Life's a Breeze is a 2013 Irish comedy film directed and written by Lance Daly. It was screened in the Contemporary World Cinema section at the 2013 Toronto International Film Festival.

Synopsis
A family of middle-aged children decides to clean out years of accumulated stuff from their elderly mother's residencewithout her knowledge. So, one morning, they task (by bribing) her teenage granddaughter to take the cranky old lady out for the day.

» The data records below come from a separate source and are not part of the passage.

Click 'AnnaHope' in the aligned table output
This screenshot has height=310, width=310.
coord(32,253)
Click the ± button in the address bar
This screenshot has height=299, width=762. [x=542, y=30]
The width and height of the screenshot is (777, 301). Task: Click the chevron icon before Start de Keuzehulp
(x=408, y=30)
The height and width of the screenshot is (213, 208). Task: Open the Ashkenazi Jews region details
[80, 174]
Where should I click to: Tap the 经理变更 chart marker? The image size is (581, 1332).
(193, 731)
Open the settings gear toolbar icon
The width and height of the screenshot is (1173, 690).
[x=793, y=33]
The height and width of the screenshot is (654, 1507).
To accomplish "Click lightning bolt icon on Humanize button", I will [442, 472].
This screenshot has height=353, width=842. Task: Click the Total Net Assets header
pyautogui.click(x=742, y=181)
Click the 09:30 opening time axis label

Upon returning in the early evening, and after the family shows her all the new household items and furniture, and how clean the place now is, retired school teacher Nan informs them all that she had stored 50 years of savings (from pension income, renting the basement apartment, what she had previously inherited, and, as she puts it, “whatever your Dad didn’t drink”) in her mattress, amounting to almost a million euros.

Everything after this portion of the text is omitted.